**EXERCISE DIRECTIONS**
Repeat the records below verbatim.
*** INPUT RECORDS
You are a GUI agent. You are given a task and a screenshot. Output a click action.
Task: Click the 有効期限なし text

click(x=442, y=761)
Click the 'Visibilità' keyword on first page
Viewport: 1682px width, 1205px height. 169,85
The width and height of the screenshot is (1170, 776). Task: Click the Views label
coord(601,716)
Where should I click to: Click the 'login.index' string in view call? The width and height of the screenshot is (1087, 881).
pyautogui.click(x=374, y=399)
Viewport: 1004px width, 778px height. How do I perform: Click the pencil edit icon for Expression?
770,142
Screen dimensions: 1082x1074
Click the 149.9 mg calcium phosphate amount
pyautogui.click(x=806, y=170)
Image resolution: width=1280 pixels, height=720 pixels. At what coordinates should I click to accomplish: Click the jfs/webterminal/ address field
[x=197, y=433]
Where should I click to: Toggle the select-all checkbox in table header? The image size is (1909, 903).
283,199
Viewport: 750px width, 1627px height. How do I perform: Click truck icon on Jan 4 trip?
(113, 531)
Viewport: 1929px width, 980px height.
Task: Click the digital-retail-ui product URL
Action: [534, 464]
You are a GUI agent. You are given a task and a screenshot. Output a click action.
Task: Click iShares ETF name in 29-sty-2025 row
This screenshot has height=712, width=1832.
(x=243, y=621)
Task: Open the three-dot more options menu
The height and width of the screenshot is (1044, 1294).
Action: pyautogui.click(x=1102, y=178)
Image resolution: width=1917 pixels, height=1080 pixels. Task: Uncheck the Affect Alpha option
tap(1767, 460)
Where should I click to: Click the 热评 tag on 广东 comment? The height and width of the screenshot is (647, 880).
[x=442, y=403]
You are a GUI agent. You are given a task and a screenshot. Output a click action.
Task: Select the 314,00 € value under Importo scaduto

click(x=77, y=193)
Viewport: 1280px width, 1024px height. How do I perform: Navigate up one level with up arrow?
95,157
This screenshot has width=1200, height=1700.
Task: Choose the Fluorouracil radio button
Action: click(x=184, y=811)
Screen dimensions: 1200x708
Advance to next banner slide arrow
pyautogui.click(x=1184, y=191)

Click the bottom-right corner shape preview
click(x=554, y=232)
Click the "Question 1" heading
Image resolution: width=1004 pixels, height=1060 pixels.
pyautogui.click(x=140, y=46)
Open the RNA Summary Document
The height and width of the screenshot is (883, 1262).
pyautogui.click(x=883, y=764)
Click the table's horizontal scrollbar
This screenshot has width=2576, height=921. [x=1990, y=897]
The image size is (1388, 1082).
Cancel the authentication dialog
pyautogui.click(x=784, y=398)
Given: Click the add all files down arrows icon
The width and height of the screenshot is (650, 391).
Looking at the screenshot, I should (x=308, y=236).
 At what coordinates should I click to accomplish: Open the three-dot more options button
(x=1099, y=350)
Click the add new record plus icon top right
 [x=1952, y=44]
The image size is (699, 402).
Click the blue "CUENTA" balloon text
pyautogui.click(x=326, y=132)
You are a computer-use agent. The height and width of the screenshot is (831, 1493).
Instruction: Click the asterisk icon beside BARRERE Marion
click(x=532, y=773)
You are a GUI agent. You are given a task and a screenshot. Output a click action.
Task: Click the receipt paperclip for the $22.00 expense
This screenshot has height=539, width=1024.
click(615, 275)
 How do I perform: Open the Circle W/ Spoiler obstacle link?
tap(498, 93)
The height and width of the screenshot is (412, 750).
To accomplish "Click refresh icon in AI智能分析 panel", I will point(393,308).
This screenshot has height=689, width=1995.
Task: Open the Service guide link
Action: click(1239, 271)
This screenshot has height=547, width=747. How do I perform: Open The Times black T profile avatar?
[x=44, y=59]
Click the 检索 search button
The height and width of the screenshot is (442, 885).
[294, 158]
******
**ANSWER BELOW**
You are a GUI agent. You are given a task and a screenshot. Output a click action.
Task: Click the 有効期限なし text

click(x=442, y=761)
Click the 'Visibilità' keyword on first page
Viewport: 1682px width, 1205px height. 169,85
The width and height of the screenshot is (1170, 776). Task: Click the Views label
coord(601,716)
Where should I click to: Click the 'login.index' string in view call? The width and height of the screenshot is (1087, 881).
pyautogui.click(x=374, y=399)
Viewport: 1004px width, 778px height. How do I perform: Click the pencil edit icon for Expression?
770,142
Screen dimensions: 1082x1074
Click the 149.9 mg calcium phosphate amount
pyautogui.click(x=806, y=170)
Image resolution: width=1280 pixels, height=720 pixels. At what coordinates should I click to accomplish: Click the jfs/webterminal/ address field
[x=197, y=433]
Where should I click to: Toggle the select-all checkbox in table header? The image size is (1909, 903).
283,199
Viewport: 750px width, 1627px height. How do I perform: Click truck icon on Jan 4 trip?
(113, 531)
Viewport: 1929px width, 980px height.
Task: Click the digital-retail-ui product URL
Action: [534, 464]
You are a GUI agent. You are given a task and a screenshot. Output a click action.
Task: Click iShares ETF name in 29-sty-2025 row
This screenshot has height=712, width=1832.
(x=243, y=621)
Task: Open the three-dot more options menu
The height and width of the screenshot is (1044, 1294).
Action: pyautogui.click(x=1102, y=178)
Image resolution: width=1917 pixels, height=1080 pixels. Task: Uncheck the Affect Alpha option
tap(1767, 460)
Where should I click to: Click the 热评 tag on 广东 comment? The height and width of the screenshot is (647, 880).
[x=442, y=403]
You are a GUI agent. You are given a task and a screenshot. Output a click action.
Task: Select the 314,00 € value under Importo scaduto

click(x=77, y=193)
Viewport: 1280px width, 1024px height. How do I perform: Navigate up one level with up arrow?
95,157
This screenshot has width=1200, height=1700.
Task: Choose the Fluorouracil radio button
Action: click(x=184, y=811)
Screen dimensions: 1200x708
Advance to next banner slide arrow
pyautogui.click(x=1184, y=191)

Click the bottom-right corner shape preview
click(x=554, y=232)
Click the "Question 1" heading
Image resolution: width=1004 pixels, height=1060 pixels.
pyautogui.click(x=140, y=46)
Open the RNA Summary Document
The height and width of the screenshot is (883, 1262).
pyautogui.click(x=883, y=764)
Click the table's horizontal scrollbar
This screenshot has width=2576, height=921. [x=1990, y=897]
The image size is (1388, 1082).
Cancel the authentication dialog
pyautogui.click(x=784, y=398)
Given: Click the add all files down arrows icon
The width and height of the screenshot is (650, 391).
Looking at the screenshot, I should (x=308, y=236).
 At what coordinates should I click to accomplish: Open the three-dot more options button
(x=1099, y=350)
Click the add new record plus icon top right
 [x=1952, y=44]
The image size is (699, 402).
Click the blue "CUENTA" balloon text
pyautogui.click(x=326, y=132)
You are a computer-use agent. The height and width of the screenshot is (831, 1493).
Instruction: Click the asterisk icon beside BARRERE Marion
click(x=532, y=773)
You are a GUI agent. You are given a task and a screenshot. Output a click action.
Task: Click the receipt paperclip for the $22.00 expense
This screenshot has height=539, width=1024.
click(615, 275)
 How do I perform: Open the Circle W/ Spoiler obstacle link?
tap(498, 93)
The height and width of the screenshot is (412, 750).
To accomplish "Click refresh icon in AI智能分析 panel", I will point(393,308).
This screenshot has height=689, width=1995.
Task: Open the Service guide link
Action: click(1239, 271)
This screenshot has height=547, width=747. How do I perform: Open The Times black T profile avatar?
[x=44, y=59]
Click the 检索 search button
The height and width of the screenshot is (442, 885).
[294, 158]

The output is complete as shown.